Ahora que ya se había dado cuenta de que no quería a Paul, y que le devolvería su anillo de compromiso, lo que él acababa de decir era totalmente cierto.

Pero mientras Paul pensara que ella era su prometida, y que le estaba siendo fiel, era una infidelidad en toda regla que ella estuviera haciendo lo que estaba haciendo con un hombre al que Paul odiaba.

¿Cómo podía hacer una cosa así?

En principio no podía, pero una vez más, Zane la estaba dejando desarmada.

–Y que conste que no se me escapa que debajo de esa apariencia de jovenzuela inexperta, existe una mujer apasionada, que necesita a un hombre y que sabe cómo hacerlo feliz en la cama…

–A mí no me va lo de tener un lío, o lo de acostarme con el jefe, ya te lo he dicho. Prefiero preservar mi dignidad y mi orgullo personal –contestó Gail, consciente de que se estaba quedando sin recursos a todas luces.

–Tu dignidad y tu orgullo personal están perfectamente bajo mi custodia. ¿De verdad te resulta tan terrible quedarte aquí, y compartir conmigo mi habitación y mi cama? –preguntó él cambiando, muy astutamente, el ángulo de la conversación.

No, en absoluto. No le resultaba nada terrible. Incluso sabiendo que él no estaba enamorado de ella, seguir allí con él, compartir su habitación y su cama, era lo más cercano que estaría nunca de alcanzar la felicidad.

Zane notó cómo su cuerpo empezaba a ceder, y aprovechó para levantar su cara hacia la de él y besarla apasionadamente.

Cuando finalmente separó su boca de la de ella, y la condujo de la mano hacia el baño, el corazón de Gail latía furiosamente, y la sangre le corría por las venas como lava incandescente.

Zane abrió el grifo de la ducha, y comenzó a quitarle la ropa. Después se desnudo él, y tomados de la mano, se metieron en la bañera, debajo del chorro de agua. Zane se quedó relajadamente esperando a que ella tomara la iniciativa. Luego, pasándole un bote de gel de ducha, le dijo:

–Tú primero.

Gail se quedó mirándolo. Con el pelo empapado y hacía atrás, el agua corriéndole por el musculoso vientre, y los brazos colgando a los lados del cuerpo, era la imagen viva de la seducción irresistible.

Gail se echó jabón en las manos, y empezó a enjabonarlo suavemente, primero sus hombros, luego su pecho, después su cintura…

Viendo su titubeo antes de seguir más abajo, rió suavemente:

–Si quieres dejarlo ahí, no hay problema.

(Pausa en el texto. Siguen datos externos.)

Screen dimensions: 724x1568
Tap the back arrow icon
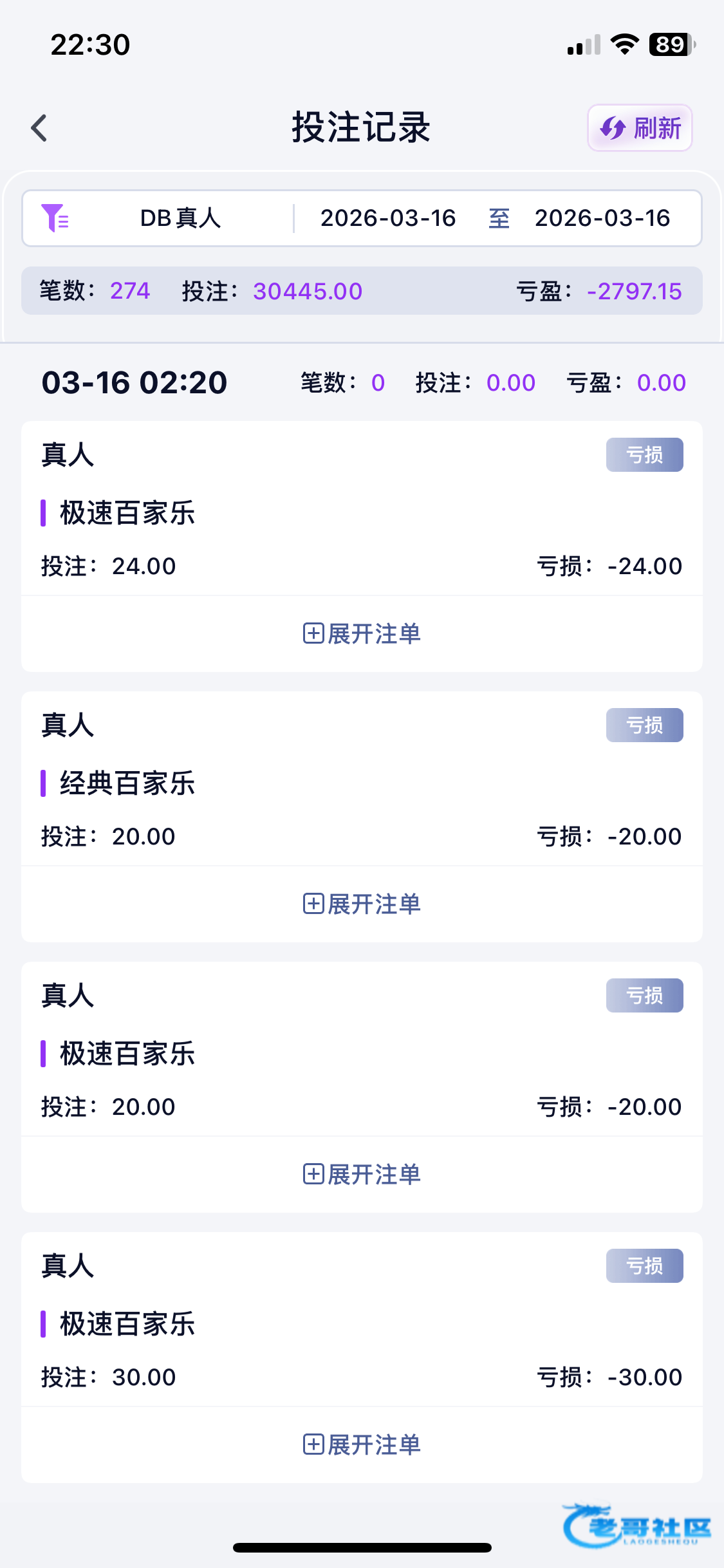point(39,127)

Mil cosas se le pasaron a Gail por la cabeza, mientras se ponía como un pimiento.

¿Por qué no iba a seguir? Estaba deseando verlo, tocarlo, mirarlo. ¿Era ella incapaz de acabar con aquellas inhibiciones?

Aunque fuera una relación destinada a sobrevivir sólo esas dos semanas, él era el hombre de su vida, su único amor, el único hombre al que había deseado locamente, el único al que desearía siempre.

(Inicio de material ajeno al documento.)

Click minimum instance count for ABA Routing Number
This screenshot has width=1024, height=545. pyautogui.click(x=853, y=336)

Bajando por primera vez la mirada, demostró que por lo que a las inhibiciones se refería, podía considerarse que había logrado vencerlas, por lo menos, temporalmente.

Sentir las manos de ella descubriendo sus zonas más íntimas tuvo un poderoso e inmediato efecto en Zane, que tomándole suavemente las manos, dijo:

–Mi turno.

–Vaya, vaya, cómo se pone –dijo Gail, dando muestras por primera vez de ser capaz de reaccionar con naturalidad.

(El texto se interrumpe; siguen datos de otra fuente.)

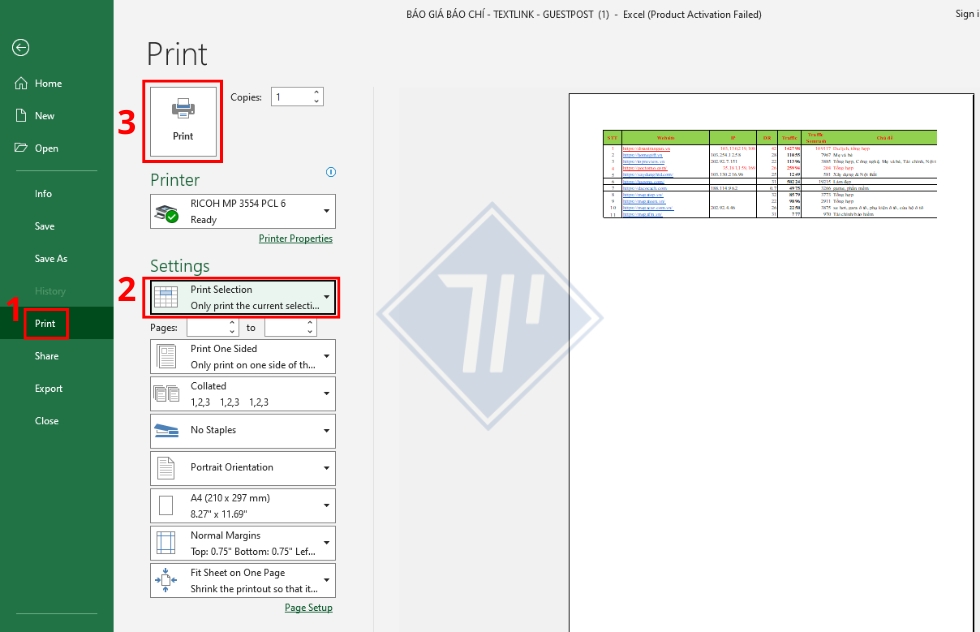Click the Collated copies icon
The width and height of the screenshot is (980, 632).
click(166, 393)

–Un auténtico descaro –respondió él sorprendido ante la reacción de ella.

Bajando la cabeza, comenzó a saborear sus pezones mientras enjabonaba su delicado cuerpo con una intensidad y un detalle que lanzó a Gail de nuevo hacia los mundos siderales.

–Ponme los brazos alrededor del cuello, y las piernas alrededor de mi cintura –le dijo al oído mientras sujetaba sus nalgas firmemente y empezaba a levantarla hacia él.